Rion menggertakkan giginya. Ucapan Cherry terasa seperti api yang membakar hatinya saat ia berpikir jika gadis itu berbahagia bersama Kaia dan Trevor saat dirinya terus dan terus terpuruk dalam penderitaan yang tidak berkesudahan setelah semua orang yang biasa melindungi dan menyayanginya meninggalkannya.
“Berani sekali kalian menjalani hidup yang bahagia seperti itu?” Rion berujar dengan tangan kirinya yang mencengkeram bahu kanan Cherry. Mencengkeramnya dengan kuat hingga membuat gadis itu meringis kesakitan.
“Aku begitu menderita di sini seorang diri, beraninya kalian yang telah meninggalkanku memiliki kehidupan yang bahagia—“
“Cherry sudah di sini sekarang!” Cherry memotong ucapan Rion sebelum pria itu meratap lebih banyak. “Karena Cherry sudah ada di sini bersama Tuan, bukankah seharusnya Tuan jadi bahagia sekarang?”
Tangan Rion masih ada di bahu Cherry, namun cengkeramannya telah mengendur. Pria itu menatap Cherry dengan ekspresi tak percaya, tidak memahami apa yang sedang dipikirkan gadis itu hingga memiliki kepercayaan diri untuk mengatakan hal seperti itu padanya.

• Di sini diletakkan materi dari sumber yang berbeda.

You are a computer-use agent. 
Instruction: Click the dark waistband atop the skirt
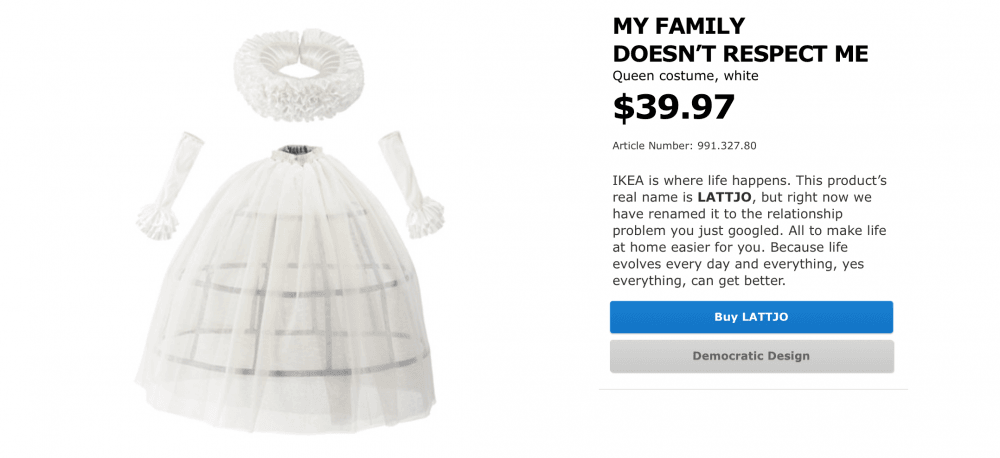click(x=295, y=150)
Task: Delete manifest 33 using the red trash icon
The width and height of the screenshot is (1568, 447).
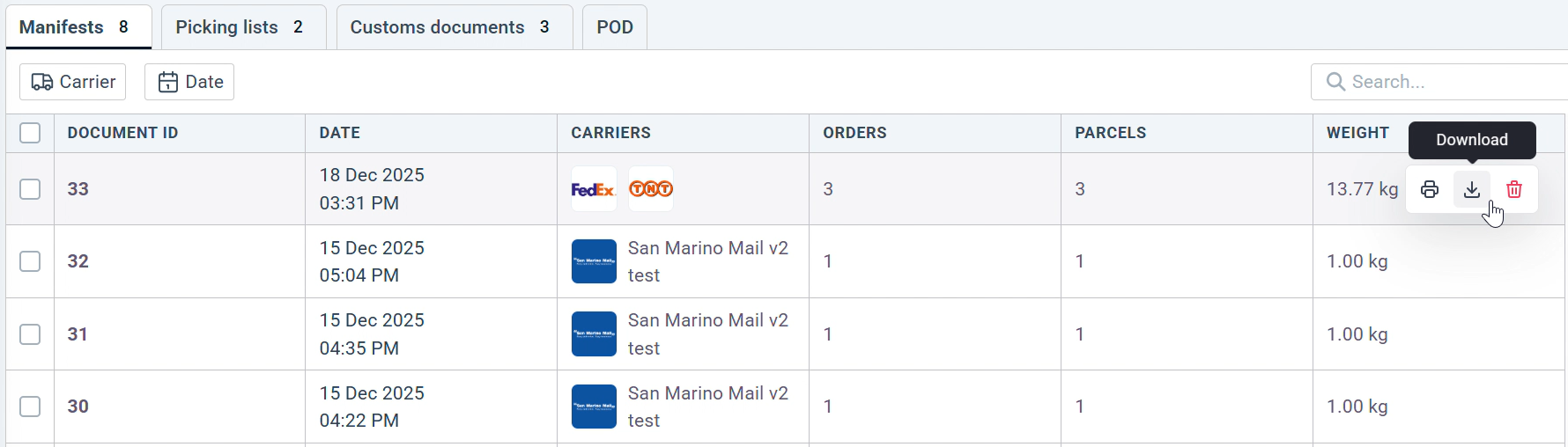Action: tap(1514, 189)
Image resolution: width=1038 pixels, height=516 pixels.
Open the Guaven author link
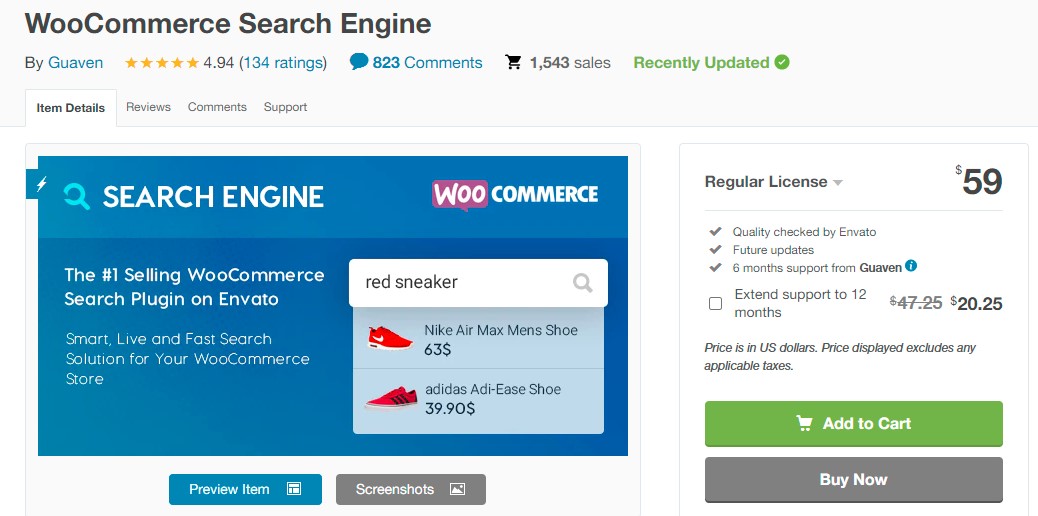point(76,63)
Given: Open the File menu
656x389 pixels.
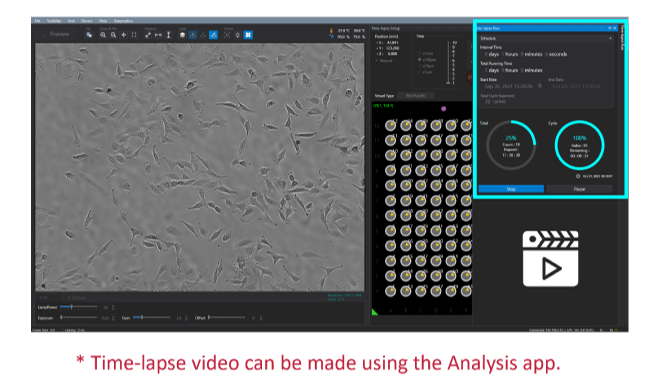Looking at the screenshot, I should 37,20.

“Ayo buat perjanjian.” Cherry mengucapkan hal itu sambil kedua tangannya meraih tangan Rion yang ada di bahunya sementara Rion tidak melakukan apapun untuk melepaskan genggaman gadis itu pada tangannya.
“Tolong jangan memukul atau membentak Cherry lagi karena itu rasanya sangat menakutkan. Cherry tidak akan merengek minta pulang jika Tuan tidak bersikap galak. Cherry ini berkah dari Tuhan yang membuat hidup Mama dan Papa bahagia. Karena sekarang Cherry ada di sini, Cherry akan jadi berkah untuk hidup Tuhan. Karena itu...”
Cherry menarik ujung-ujung bibirnya. Memberi Rion senyuman manis yang tampak sangat tulus seolah pria itu tidak pernah membuatnya menangis sebelumnya.
“Cherry akan berusaha untuk membuat Tuan bahagia juga. Karena itu, tolong jangan benci Cherry lagi sebab itu rasanya juga sangat menyakitkan.”
Bagi Rion, ucapan Cherry itu hanya sekadar omong kosong yang gadis itu lontarkan untuk melindungi dirinya sendiri. Namun sebagian hatinya menganggap ucapan gadis itu sebagai sebuah harapan untuk bisa membantunya keluar dari jalan penuh penderitaan yang papanya bangun untuknya. Ia tidak tahu mana yang tepat di antara dua pemikiran itu.
Namun saat merasa jika tangan kecil Cherry yang hangat tidak hanya menggenggam tangannya melainkan juga berhasil menyentuh hatinya yang membeku, Rion jadi berpikir untuk membiarkan dirinya sedikit berharap pada gadis itu.